Directions> What is the number of lines in the entries that contain the word "agent"? Answer with that figure alone.

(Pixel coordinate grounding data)
· · · · ·
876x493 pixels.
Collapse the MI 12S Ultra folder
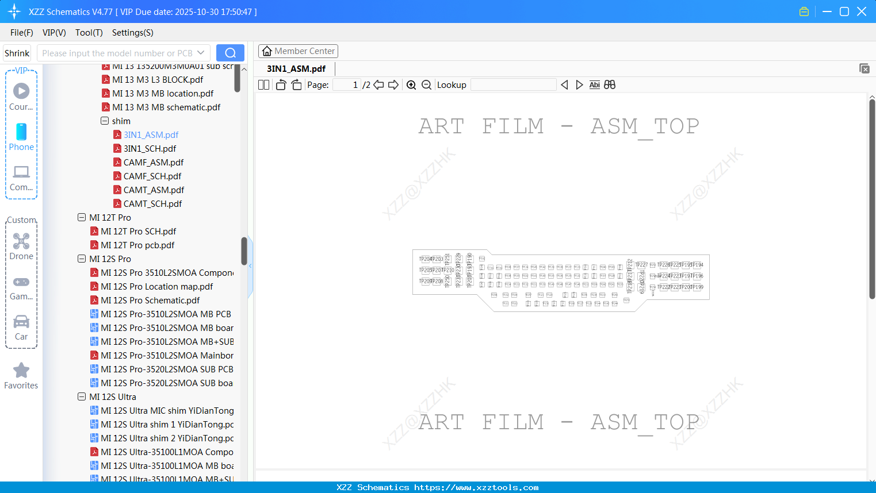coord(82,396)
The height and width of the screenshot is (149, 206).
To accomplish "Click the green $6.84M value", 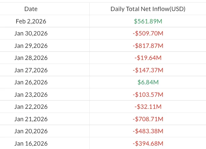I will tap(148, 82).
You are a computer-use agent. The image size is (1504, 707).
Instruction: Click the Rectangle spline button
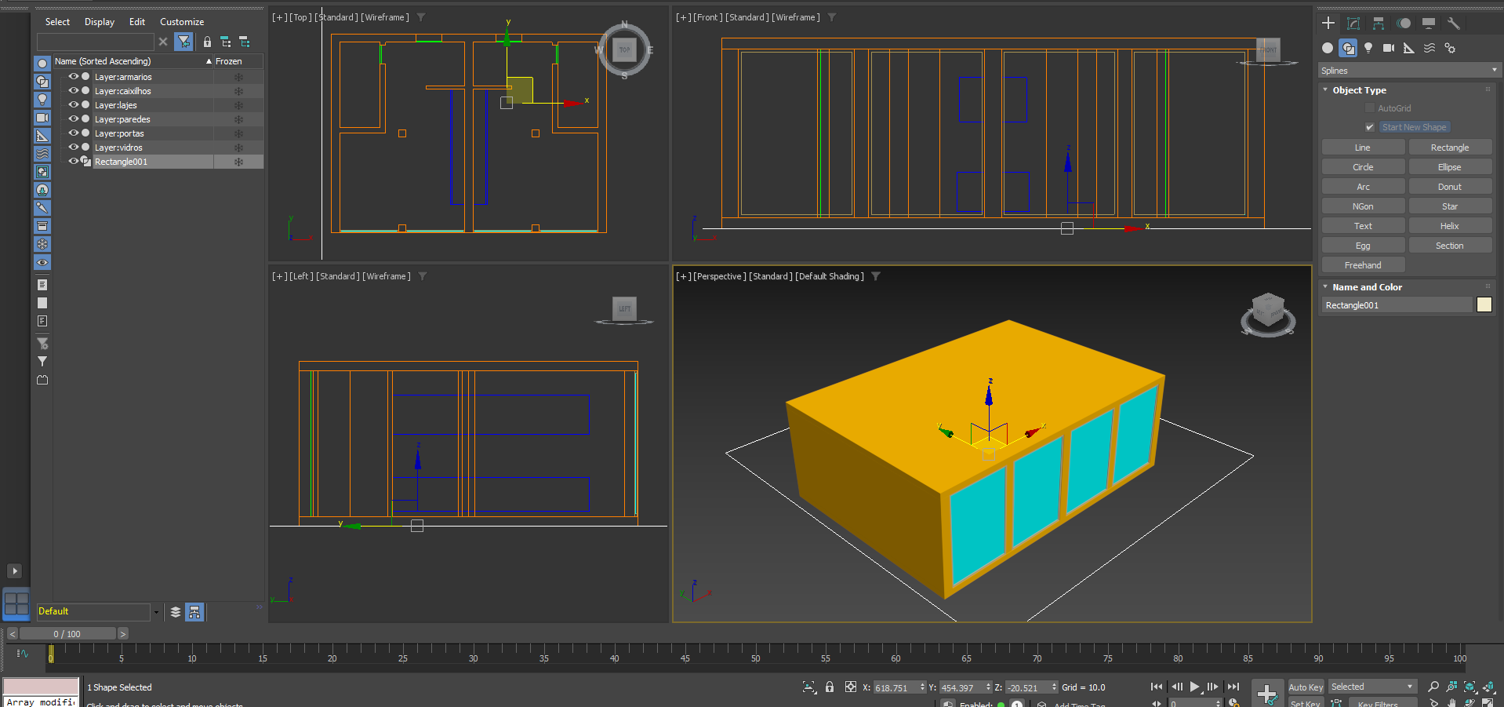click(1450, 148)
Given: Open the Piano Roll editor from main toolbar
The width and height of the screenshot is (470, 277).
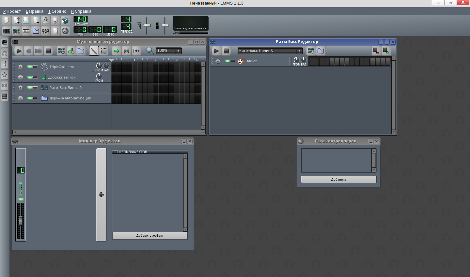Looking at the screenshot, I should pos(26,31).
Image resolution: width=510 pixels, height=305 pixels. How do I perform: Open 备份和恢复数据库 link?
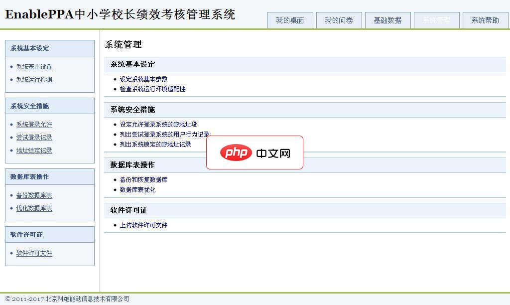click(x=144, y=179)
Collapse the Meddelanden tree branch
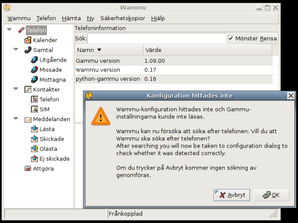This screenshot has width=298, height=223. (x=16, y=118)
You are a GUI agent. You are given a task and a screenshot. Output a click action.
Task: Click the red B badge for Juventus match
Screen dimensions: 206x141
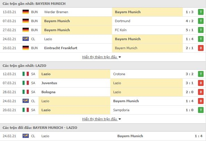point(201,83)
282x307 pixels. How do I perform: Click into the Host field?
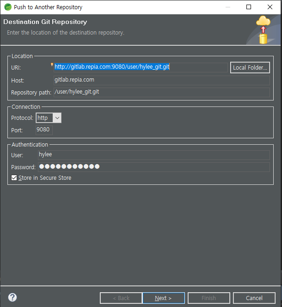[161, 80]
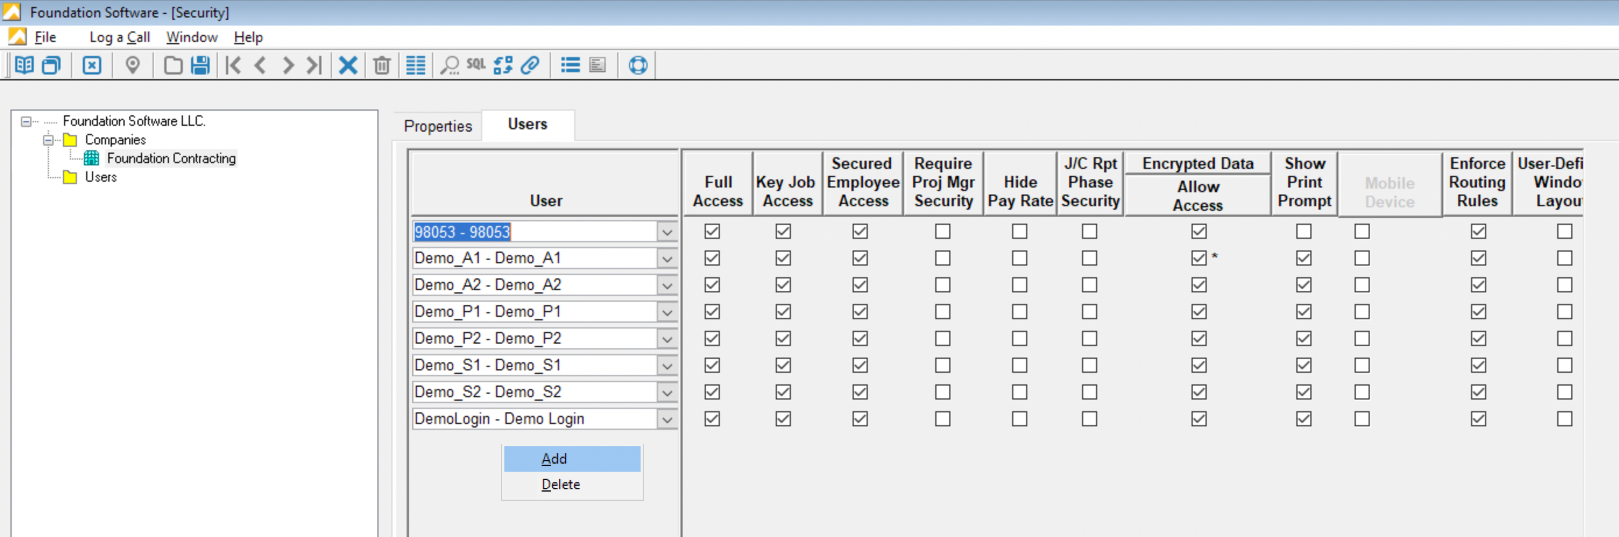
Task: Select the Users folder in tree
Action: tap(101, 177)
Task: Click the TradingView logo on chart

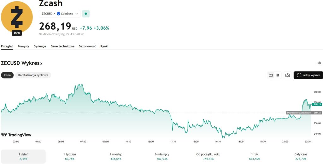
· · · · ·
Response to this task> 2